Secondo un’inchiesta condotta nel quadro del progetto CIRC-PACK sul comportamento dei cittadini europei nei confronti dei sacchetti di plastica, la messa al bando delle buste sta funzionando (il 70% degli italiani dichiara di portare sacchetti da casa senza più acquistarli mentre il 42% preferisce quelli di stoffa). In Italia la situazione è leggermente diversa: secondo un’indagine di Altroconsumo la metà dei sacchetti in circolazione sarebbe fuori legge, in quanto non rispetta i requisiti minimi di legge che prevedono la biodegradabilità, la compostabilità e l’impiego di almeno il 40% di materia prima rinnovabile per quelli monuso destinati a contenere e trasportare alimenti. C’è di più, le borse monouso da asporto non possono essere cedute gratuitamente ai consumatori e la biodegradabilità e la compostabilità devono essere certificate da organismi accreditati e presentare i loghi stampati (vedi immagine sotto).
L’indagine condotta in 11 città (Bari, Bologna, Cagliari, Firenze, Genova, Milano, Napoli, Palermo, Reggio Calabria, Roma e Torino) prevedeva l’acquisto di vari tipi di shopper presso ipermercati, supermercati, mercati rionali e cinque negozi scelti tra: casalinghi, detersivi e cura della persona, fruttivendoli, macellerie e panetterie, per un totale di quasi 200 punti vendita e 247 sacchetti prelevati.

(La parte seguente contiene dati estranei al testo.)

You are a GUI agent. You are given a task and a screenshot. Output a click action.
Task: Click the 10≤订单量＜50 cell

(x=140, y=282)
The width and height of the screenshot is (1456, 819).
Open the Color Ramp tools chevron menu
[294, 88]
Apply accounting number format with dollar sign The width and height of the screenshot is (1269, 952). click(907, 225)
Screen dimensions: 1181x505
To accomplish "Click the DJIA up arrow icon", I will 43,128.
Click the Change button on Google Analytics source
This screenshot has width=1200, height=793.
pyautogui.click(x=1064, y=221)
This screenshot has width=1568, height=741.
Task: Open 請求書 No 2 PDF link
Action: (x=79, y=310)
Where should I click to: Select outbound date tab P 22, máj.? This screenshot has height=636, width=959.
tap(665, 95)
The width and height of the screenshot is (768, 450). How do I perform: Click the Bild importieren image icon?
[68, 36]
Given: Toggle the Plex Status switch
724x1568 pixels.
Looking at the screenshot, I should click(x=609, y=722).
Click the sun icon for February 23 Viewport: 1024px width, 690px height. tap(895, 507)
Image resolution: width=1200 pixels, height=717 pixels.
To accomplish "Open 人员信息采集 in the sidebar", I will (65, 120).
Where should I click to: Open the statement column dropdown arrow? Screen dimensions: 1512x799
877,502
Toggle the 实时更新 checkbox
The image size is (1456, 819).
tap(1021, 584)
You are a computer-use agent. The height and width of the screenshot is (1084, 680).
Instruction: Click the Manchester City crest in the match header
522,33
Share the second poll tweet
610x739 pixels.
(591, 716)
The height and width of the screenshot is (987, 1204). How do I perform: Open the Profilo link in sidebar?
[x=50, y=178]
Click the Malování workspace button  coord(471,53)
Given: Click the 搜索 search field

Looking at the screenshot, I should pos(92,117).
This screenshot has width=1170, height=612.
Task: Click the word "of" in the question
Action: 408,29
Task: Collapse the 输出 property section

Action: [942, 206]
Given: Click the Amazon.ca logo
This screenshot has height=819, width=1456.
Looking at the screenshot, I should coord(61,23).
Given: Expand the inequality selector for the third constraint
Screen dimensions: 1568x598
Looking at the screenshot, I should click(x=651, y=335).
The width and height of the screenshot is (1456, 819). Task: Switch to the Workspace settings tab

sacchettiSe nella grande distribuzione non sono state rilevate irregolarità, la situazione peggiore si trova nei negozi (22% di sacchetti fuorilegge). Analizzando poi il tipo di borse acquistate nei mercati, il 70% non era a norma. L’altro aspetto importante è che nei mercati il sacchetto non viene quasi mai fatto pagare, come invece prevede la legge, e non compare mai sullo scontrino. Il tema delle buste a pagamento ha scatenato gli animi dei consumatori, ma va ricordato che possono essere usate per la raccolta dell’umido e il costo di 1 – 2 centesimi (costo che incontriamo nei reparti ortofrutta) è ben inferiore a 10 – 17 centesimi dei sacchetti venduti in rotolo specificatamente per la frazione umida.
Per chi ancora pensasse che il passaggio ai sacchetti compostabili sia stato inutile e che i vecchi sacchetti in plastica potessero essere riciclati, esistono finalmente risposte chiare: la fattibilità del riciclo è solo teorica in quanto il ridotto spessore dei sacchetti li rendeva poco riconoscibili dagli impianti automatizzati, con il risultato che buona parte delle buste in plastica venivano scartate, finendo negli inceneritori. “I sacchetti irregolari purtroppo sono prodotti sia da aziende italiane che estere” sostiene Marco Versari, presidente di Assobioplastiche. “Secondo nostre stime solo il 20-30% delle buste per ortofrutta sarebbe a norma; non parliamo di nomi importanti della distribuzione, ma delle zone più periferiche dove il commerciante che smercia prodotti irregolari senza farli pagare raccoglie il consenso dei consumatori”.
Quali mezzi ha il consumatore per difendersi? La legge impone ai produttori di indicare il nome sul sacchetto, il marchio di certificazione e l’indirizzo, in modo da poter risalire alla fonte della catena produttiva (chi lavora legalmente ci tiene a farlo sapere, mentre i prodotti anonimi potrebbero nascondere qualcosa che non va).
Se nel 2011 l’Italia aveva già fatto da virtuoso apripista a livello europeo con l’introduzione dei sacchetti da supermercato compostabili, ora le regole sono state estese anche ai sacchetti ortofrutta e bisogna intensificare i controlli, soprattutto nelle bancarelle ambulanti e nei negozi al dettaglio. “Di recente – prosegue Versari – le autorità hanno scoperto un distributore milanese che vendeva decine di milioni di sacchetti illegali. Il giro d’affari è importante visto che i ricarichi arrivano anche al 500 per cento e le multe sono basse, rispetto al rapido guadagno che si può fare. Ma i danni per il consumatore e l’ambiente sono enormi”.